Having gone through the IOS this morning I was very pleasantly surprised to see two references to the correlation I seemed to have uncovered between the safety of an MP's seat and the likelihood of having been involved in the expenses scandal which I detailed here.
The first is in a piece entitled "Politics: The only way is up" where thay have asked various of the great and the good to give their views on what needs to change. One of the questions asked is "Would electoral reform improve perceptions of MPs' probity?" and Vernon Bogdanor, the constitutional expert and Professor of Government at Oxford replied:
Yes. Many of the worst abuses have been committed by MPs in safe seats. Primary elections would ensure that MPs were chosen by a wider group than the small unrepresentative cliques who often now act as an electoral college. In the long run, the single transferable vote method of PR would give every elector the chance to combine a vote in a general election with a vote in a primary election.
He is clearly referring to my apparent findings at the start of his answer and using it as part of an argument for moving to Single Transferable Vote exactly as I did.
The second reference is in regular commentator John Rentoul's comment piece entitled "If Esther's the answer, the question is wrong". In it he argues that having lots of independent MP's in parliament after the next election would not solve the problems and investigates other potential ways to improve things. A paragraph towards the end says:
Some of these ideas are good. Some of them even appear to be connected to the expenses issue. It would seem, for example, that MPs in safe seats have been more likely to make questionable claims than those in marginals. But is electoral reform the answer? It is claimed that voters in multi-member constituencies can choose between candidates of their preferred party. So they can, but has that made Irish politics spotless? And if we had fewer MPs, that would just mean The Daily Telegraph ran the story for 14 days instead of 16.
So he uses my apparent findings but then questions if electoral reform is the answer. I think the answer is yes but at least the debate is happening now! As I already blogged, Ben Bradshaw quoted my research in an answer on BBC Question Time on Thursday.
This proper debate is exactly what I had hoped for and it is nice to see my work contributing to it in some small way. I will certainly keep blogging about reform and I hope others will too, both for and against.

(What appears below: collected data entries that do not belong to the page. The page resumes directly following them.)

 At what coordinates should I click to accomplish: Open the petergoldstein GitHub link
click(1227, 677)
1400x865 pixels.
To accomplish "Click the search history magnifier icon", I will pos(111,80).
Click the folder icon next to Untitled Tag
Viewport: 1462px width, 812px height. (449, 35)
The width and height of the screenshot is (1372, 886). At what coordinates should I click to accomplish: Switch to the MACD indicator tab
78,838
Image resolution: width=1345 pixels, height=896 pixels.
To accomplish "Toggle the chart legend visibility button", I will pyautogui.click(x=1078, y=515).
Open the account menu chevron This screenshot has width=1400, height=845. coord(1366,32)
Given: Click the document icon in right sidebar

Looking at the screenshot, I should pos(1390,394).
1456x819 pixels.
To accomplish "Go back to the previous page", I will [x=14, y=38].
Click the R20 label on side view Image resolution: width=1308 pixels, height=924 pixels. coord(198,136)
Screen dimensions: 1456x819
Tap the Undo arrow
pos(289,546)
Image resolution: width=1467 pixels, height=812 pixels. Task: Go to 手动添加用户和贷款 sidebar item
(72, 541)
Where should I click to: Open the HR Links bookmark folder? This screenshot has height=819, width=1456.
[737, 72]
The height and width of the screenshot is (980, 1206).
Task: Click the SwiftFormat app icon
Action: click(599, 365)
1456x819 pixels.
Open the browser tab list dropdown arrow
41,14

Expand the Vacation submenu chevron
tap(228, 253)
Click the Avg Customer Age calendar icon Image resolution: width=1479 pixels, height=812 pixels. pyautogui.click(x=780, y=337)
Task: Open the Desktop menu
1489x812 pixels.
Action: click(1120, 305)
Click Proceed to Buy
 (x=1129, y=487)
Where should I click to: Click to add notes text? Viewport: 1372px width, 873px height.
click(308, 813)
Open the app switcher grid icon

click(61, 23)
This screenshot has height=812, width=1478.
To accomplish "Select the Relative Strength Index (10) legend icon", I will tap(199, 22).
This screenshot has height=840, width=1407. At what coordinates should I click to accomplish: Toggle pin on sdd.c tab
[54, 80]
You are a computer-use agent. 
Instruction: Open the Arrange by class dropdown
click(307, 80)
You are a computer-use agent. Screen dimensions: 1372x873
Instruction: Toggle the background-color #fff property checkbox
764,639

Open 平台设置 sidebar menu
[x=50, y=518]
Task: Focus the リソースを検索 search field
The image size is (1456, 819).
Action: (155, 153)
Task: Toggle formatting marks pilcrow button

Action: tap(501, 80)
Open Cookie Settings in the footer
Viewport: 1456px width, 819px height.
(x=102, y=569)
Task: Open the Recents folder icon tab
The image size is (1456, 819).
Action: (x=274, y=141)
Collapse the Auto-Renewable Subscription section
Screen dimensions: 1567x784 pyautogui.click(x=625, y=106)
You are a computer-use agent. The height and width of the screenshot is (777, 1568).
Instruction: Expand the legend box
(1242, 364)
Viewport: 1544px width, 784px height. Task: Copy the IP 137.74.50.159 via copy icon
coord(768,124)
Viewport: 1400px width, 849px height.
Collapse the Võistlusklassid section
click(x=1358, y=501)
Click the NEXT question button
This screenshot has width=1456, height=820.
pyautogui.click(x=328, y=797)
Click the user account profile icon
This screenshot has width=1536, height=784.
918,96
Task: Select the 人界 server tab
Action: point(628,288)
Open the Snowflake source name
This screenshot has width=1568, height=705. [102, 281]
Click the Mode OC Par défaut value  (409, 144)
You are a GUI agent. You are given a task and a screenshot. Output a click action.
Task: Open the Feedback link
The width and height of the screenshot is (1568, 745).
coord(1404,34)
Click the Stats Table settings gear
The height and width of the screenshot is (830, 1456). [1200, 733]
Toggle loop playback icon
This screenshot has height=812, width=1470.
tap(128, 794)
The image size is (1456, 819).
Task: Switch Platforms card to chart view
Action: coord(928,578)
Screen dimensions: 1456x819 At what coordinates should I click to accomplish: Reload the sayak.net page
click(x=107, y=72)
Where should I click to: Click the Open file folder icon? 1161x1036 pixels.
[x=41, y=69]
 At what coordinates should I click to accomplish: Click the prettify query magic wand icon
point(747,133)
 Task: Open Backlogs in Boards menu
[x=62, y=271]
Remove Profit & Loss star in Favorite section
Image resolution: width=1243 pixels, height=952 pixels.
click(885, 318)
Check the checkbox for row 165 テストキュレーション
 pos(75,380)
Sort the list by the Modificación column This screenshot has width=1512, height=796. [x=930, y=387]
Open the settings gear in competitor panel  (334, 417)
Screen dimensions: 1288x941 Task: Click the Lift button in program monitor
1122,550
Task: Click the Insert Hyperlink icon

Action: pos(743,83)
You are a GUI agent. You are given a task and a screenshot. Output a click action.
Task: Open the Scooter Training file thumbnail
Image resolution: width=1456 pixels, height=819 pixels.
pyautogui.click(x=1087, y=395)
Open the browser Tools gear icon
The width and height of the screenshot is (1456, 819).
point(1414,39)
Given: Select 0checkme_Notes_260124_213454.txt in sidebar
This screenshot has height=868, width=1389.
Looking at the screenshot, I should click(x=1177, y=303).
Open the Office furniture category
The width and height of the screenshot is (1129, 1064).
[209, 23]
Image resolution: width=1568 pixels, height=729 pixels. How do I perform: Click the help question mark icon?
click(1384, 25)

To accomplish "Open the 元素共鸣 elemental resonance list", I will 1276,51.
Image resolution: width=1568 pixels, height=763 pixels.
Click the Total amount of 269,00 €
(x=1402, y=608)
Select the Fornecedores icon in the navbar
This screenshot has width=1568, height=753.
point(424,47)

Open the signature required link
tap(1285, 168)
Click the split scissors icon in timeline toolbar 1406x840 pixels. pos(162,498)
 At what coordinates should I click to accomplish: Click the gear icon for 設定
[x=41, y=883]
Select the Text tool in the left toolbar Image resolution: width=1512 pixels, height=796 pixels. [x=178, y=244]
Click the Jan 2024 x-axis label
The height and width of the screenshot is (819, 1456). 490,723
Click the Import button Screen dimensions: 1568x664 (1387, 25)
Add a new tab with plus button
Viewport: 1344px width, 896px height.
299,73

It is the first time I can remember proper reform being debated so widely. My findings are still preliminary but I think they speak to a wider feeling that there is something very wrong with our current system and things need to change radically if politics is to once again properly engage people in this country.
2 comments:
Sorry, wrong link. I was saying inspired by your piece I looked at all MPs, expenses, and majority but didn't come to any firm conclusions.